One chap we met in the queue, 28-year-old software engineer Ajeya, brandished a Nexus he intended to replace with an iPhone 5s. He'd moved from an iPhone to Android, found an HTC One unsatisfactory, moved to a Nexus and decided to come back to Apple.
We moved down the queue asking what model the queuing fanbois wanted and did not hear any interest in the 5c until the 60th person in the queue. All the folks ahead in the queue declared the 5c to be plasticky or somehow not the real deal. The word "crap" was aired more than once.
A request for a show of hands for iPhone 5c buyers from the 200-odd other folks in the queue yielded only a few raised hands.

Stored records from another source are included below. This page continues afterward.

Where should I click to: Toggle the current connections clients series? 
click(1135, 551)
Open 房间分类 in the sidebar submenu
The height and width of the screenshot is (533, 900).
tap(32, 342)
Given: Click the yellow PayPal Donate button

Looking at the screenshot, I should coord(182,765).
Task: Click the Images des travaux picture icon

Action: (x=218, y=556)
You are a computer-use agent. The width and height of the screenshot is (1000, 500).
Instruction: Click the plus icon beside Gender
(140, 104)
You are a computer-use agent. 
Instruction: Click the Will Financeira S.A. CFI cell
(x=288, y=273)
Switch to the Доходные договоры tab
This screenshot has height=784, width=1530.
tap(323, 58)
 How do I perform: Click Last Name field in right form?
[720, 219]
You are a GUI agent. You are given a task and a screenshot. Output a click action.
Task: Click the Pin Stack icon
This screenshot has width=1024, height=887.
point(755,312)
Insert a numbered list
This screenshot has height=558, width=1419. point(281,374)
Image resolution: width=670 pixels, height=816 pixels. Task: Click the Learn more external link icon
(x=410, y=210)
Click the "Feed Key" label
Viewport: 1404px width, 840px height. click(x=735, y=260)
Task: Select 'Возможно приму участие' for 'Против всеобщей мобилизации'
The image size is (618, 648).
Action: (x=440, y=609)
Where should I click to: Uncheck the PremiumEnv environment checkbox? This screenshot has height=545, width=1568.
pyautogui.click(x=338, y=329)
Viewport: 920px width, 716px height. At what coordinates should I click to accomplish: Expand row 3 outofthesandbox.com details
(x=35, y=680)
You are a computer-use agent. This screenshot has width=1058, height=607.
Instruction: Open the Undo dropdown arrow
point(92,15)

Those at the front of the queue were "lucky" enough to see the Apple Store staff whip themselves into a pre-launch frenzy. Half an hour before launch, staff repeatedly formed a circle and chanted something. A few minutes before launch they ran out into the mall, whooping ecstatically as they tore past the queue in a two-abreast formation.
Next, a staffer assembled the staff into a gauntlet and exhorted them to chant something that aounded like a corporate mantra explaining how Apple goes about its business. The video below shows the kool aid being served and imbibed.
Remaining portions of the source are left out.